Trecho selecionado –
____

TJPI 2010.0001.007869-9
PROCESSO CIVIL. APELAÇÃO CÍVEL. AÇÃO DE COBRANÇA DE COMPLEMENTAÇÃO DE SEGURO OBRIGATÓRIO – DPVAT. PRELIMINAR DE FALTA DE INTERESSE PROCESSUAL DA PARTE AUTORA, ILEGITIMIDADE PASSIVA AD CAUSAM, E INÉPCIA DA PETIÇÃO INICIAL AFASTADAS. RECONHECIMENTO DO DIREITO DA AUTORA À COMPLEMENTAÇÃO DO VALOR DO SEGURO OBRIGATÓRIO – DPVAT, DE ACORDO COM O ART. 3º, INCISO II, DA LEI 6.194/74, ALTERADO PELA LEI 11.482/2007. TERMO INICIAL. CORREÇÃO MONETÁRIA. DATA DO SINISTRO. JUROS DE MORA INCIDENTES A PARTIR DA CITAÇÃO. RECURSO CONHECIDO E IMPROVIDO.
1. O requerimento de encaminhamento do recurso de apelação cível, formulado pelo recorrente ao juiz da causa, para que a apelação seja encaminhada à Turma Recursal, que é o órgão revisional das decisões dos juizados especiais, e não ao Tribunal de Justiça, trata-se, como se sabe, de mera irregularidade processual, que não sofre nenhuma sanção, porquanto pertencente ao grupo das irregularidades processuais sem consequência (V. CINTRA/GRINOVER/DINAMARCO, Teoria Geral do Processo, 2012, p. 377), até porque, à luz do art. 514, III, do CPC, o que deve constar na petição do recurso é o “pedido de nova decisão”, não se constituindo em seu requisito o requerimento da parte para que o recurso seja encaminhado a esse ou aquele tribunal.
2. Além disso, na dicção do art. 250, primeira parte, do CPC, “o erro de forma do processo acarreta unicamente a anulação dos atos que não possam ser aproveitados”, determinando, porém, o parágrafo único deste dispositivo, “o aproveitamento dos atos praticados, desde que não resulte prejuízo à defesa”:
Art. 250 - O erro de forma do processo acarreta unicamente a anulação dos atos que não possam ser aproveitados, devendo praticar-se os que forem necessários, a fim de se observarem, quanto possível, as prescrições legais.
Parágrafo único - Dar-se-á o aproveitamento dos atos praticados, desde que não resulte prejuízo à defesa.

____

Excerto de dados –
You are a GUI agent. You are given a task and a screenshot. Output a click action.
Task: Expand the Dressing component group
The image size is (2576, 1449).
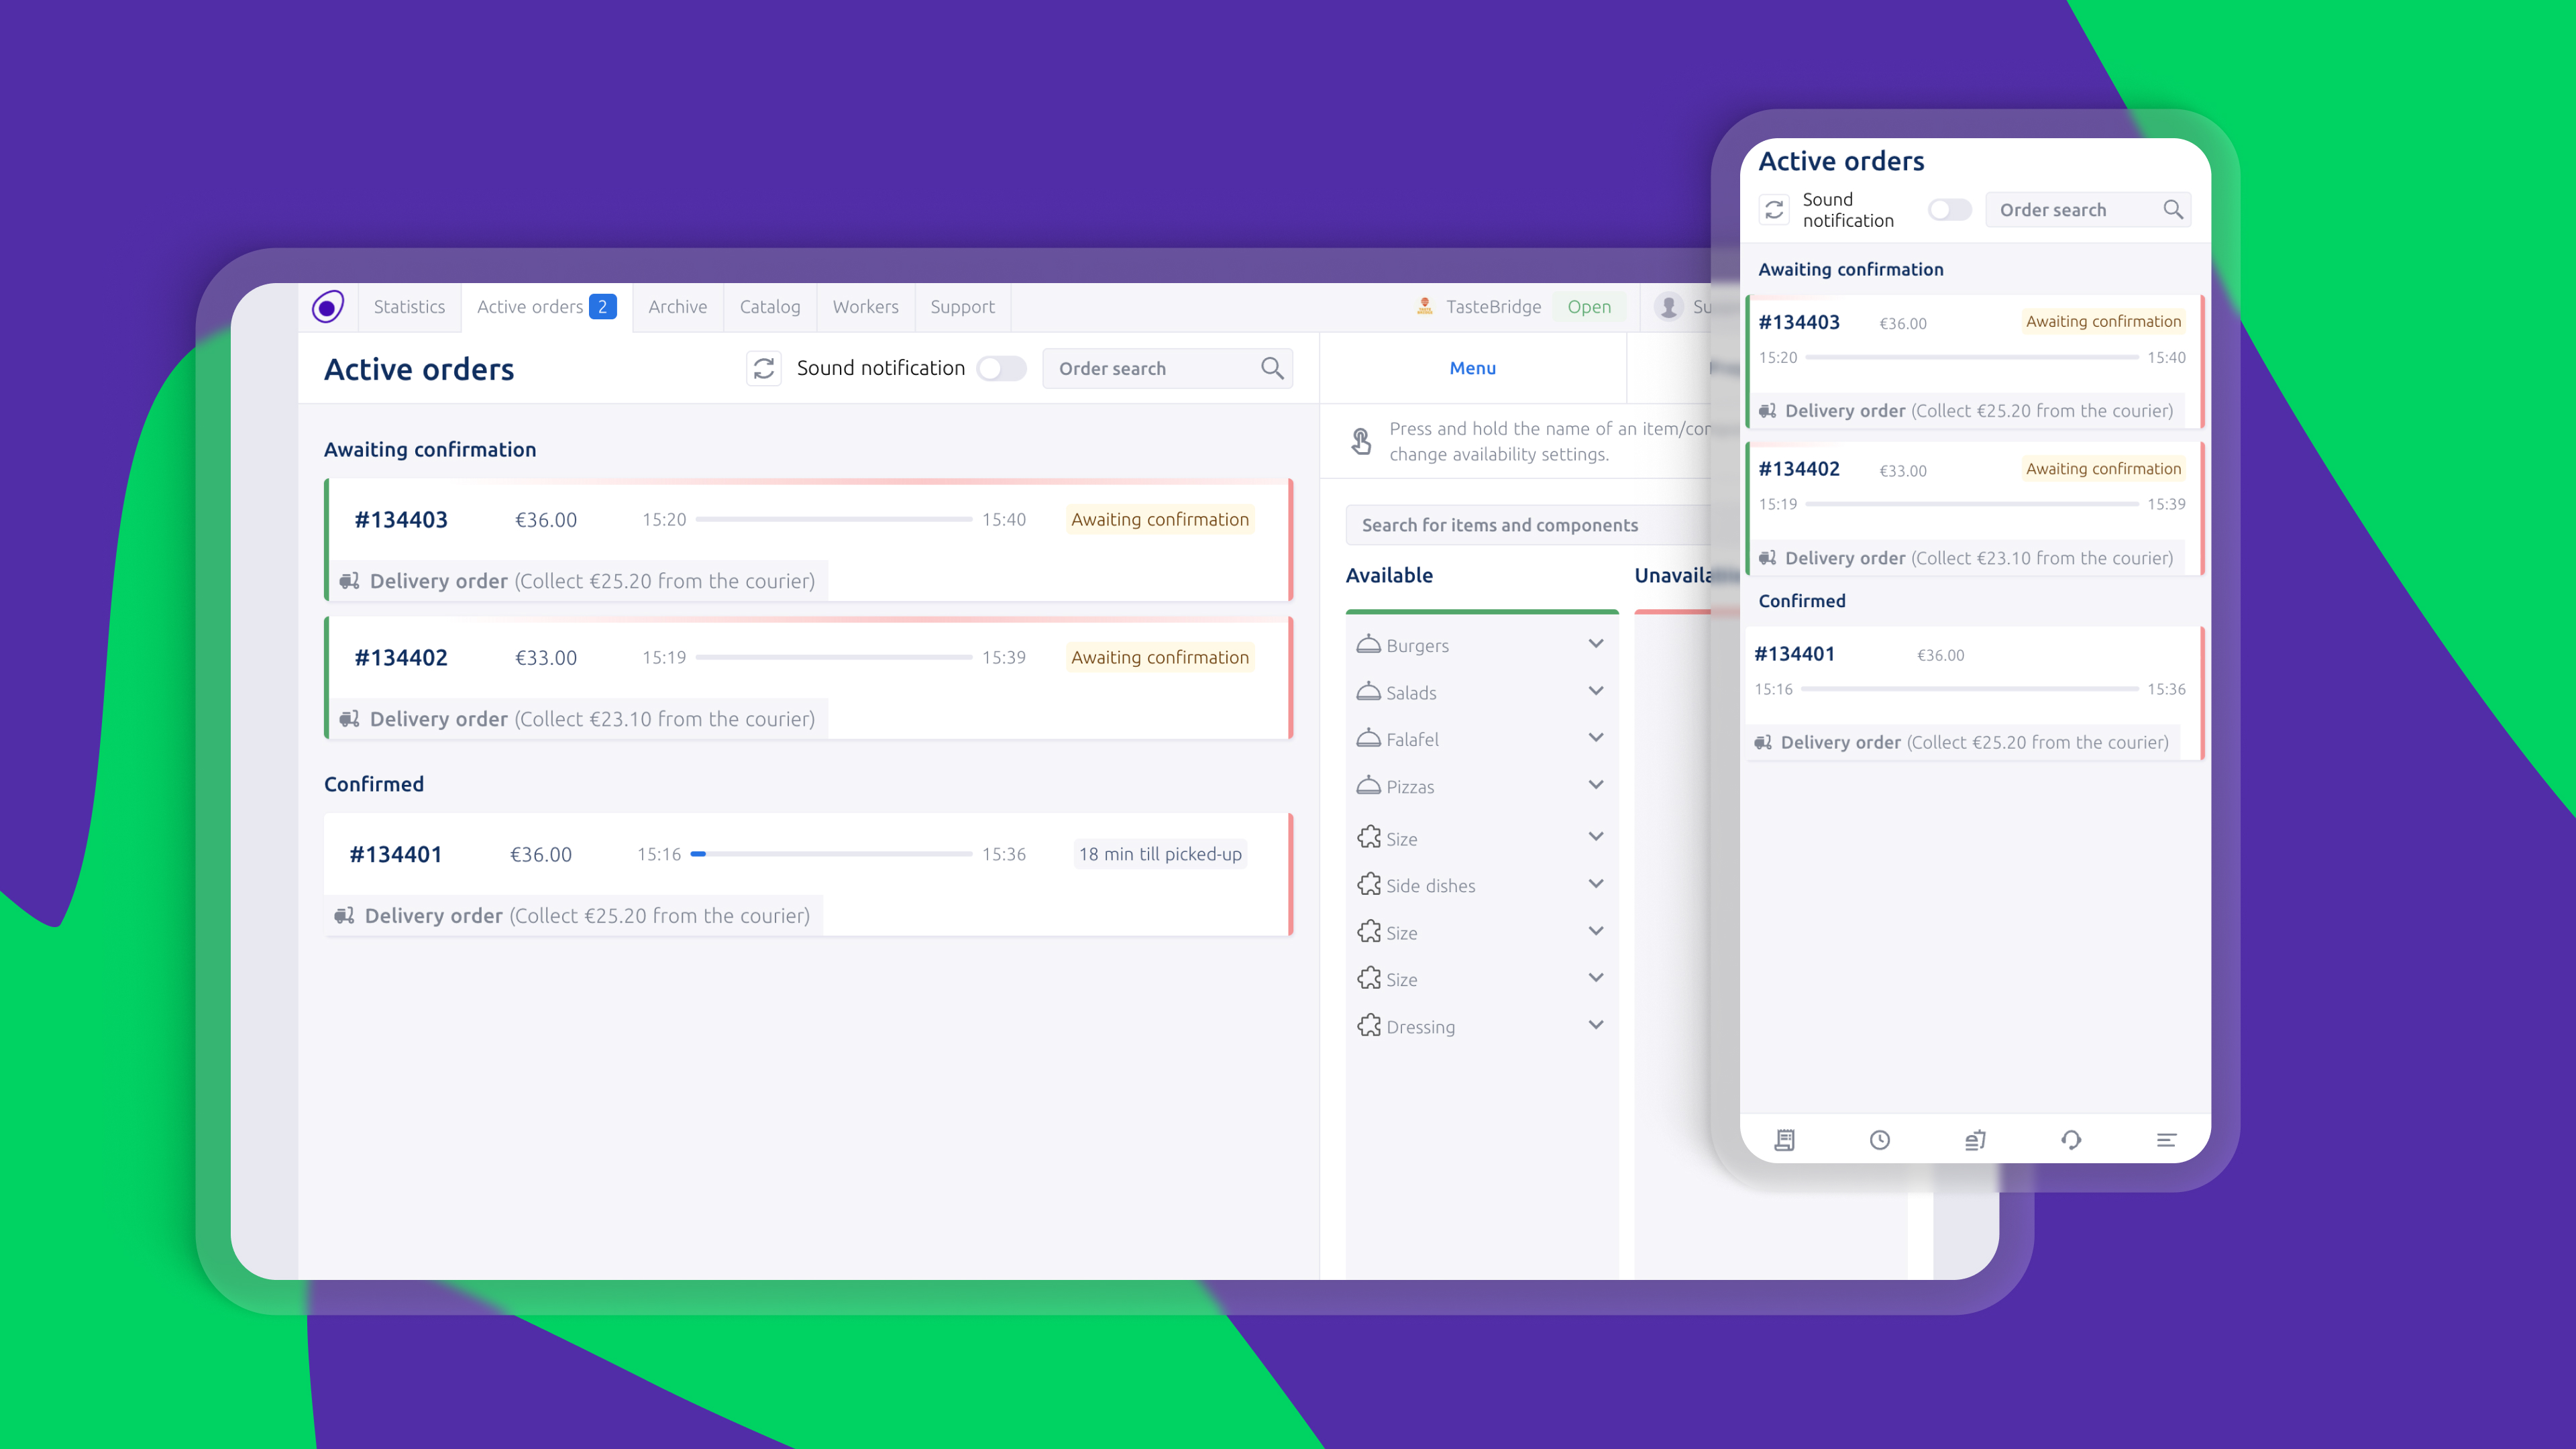[x=1596, y=1025]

____

Exercício –
Prossiga a redação da ementa sobre o seguro DPVAT a partir do último ponto apresentado. As linhas reproduzidas acima constituem material à parte, distinto da ementa sobre o seguro DPVAT.

Resultado da tarefa –
3. Não há que se falar em prejuízo à parte recorrida nas situações em que, inobstante a ocorrência de irregularidade processual, o recurso esteja sendo processado e julgado pelo Tribunal competente.
4. O recebimento, pelo segurado, de parte do valor do seguro obrigatório – DPVAT, não impede a cobrança da diferença entre o valor legalmente previsto e o indenizado, posto que o recebimento do valor indenizatório, bem como a quitação passada ao beneficiário, pela seguradora, referem-se apenas ao montante já recebido.
5. A propósito, a jurisprudência, tanto do Superior Tribunal de Justiça, quanto a deste Tribunal, já pacificaram o entendimento no sentido de que o recibo vale pela quantia nele contida, sem excluir pretensão futura por eventual saldo.
6. Assim, a quitação efetuada administrativamente, nos casos de seguros DPVAT, não tem o condão de extinguir a obrigação, nas hipóteses em que a seguradora descumpriu a lei ou o contrato, razão pela qual o pagamento realizado em valor inferior ao disposto na lei, ou no contrato, na esfera administrativa, não é obstáculo ao ajuizamento da ação judicial para pleitear a complementação da diferença do valor que a parte segurada entenda devido.
7. Nesta linha, o interesse de agir surge da necessidade de se obter a proteção de um direito ameaçado, através da via judicial, quando “não possa obter o mesmo resultado por outro meio extraprocessual” (V. VICENTE GRECO FILHO, Direito Processual Civil Brasileiro, 2008, p.85).
8. Como é corrente na doutrina, o exame do interesse de agir passa pela verificação de duas circunstâncias: i) necessidade da tutela judicial, e ii) via processual adequada.
9. Além da necessidade da provocação da tutela jurisdicional, deve haver a adequação do provimento. De acordo com HUMBERTO THEODORO JÚNIOR, o interesse processual: “a um só tempo, haverá de traduzir-se numa relação de necessidade e também numa relação de adequação do provimento postulado, diante do conflito de direito material trazido à solução judicial”. (V. Curso de Direito Processual Civil, 1997, p.56).
10. Na medida em que a Autora sofreu um acidente de trânsito e obteve a indenização do seguro DPVAT por invalidez permanente, em valor inferior ao determinado por lei, restando, apenas, a via judicial para pleitear a complementação, resta patente o interesse processual.
11. Outrossim, há a adequação do provimento pleiteado, vez que a Autora valeu-se do meio processual apto à defesa dos seus direitos em juízo.
12. A seguradora BCS SEGUROS S/A possui legitimidade para figurar no polo passivo da demanda, pois, por força do art. 7º, caput, da Lei nº 6.194/74, qualquer seguradora integrante do consórcio responderá pelo pagamento da indenização decorrente do seguro obrigatório DPVAT.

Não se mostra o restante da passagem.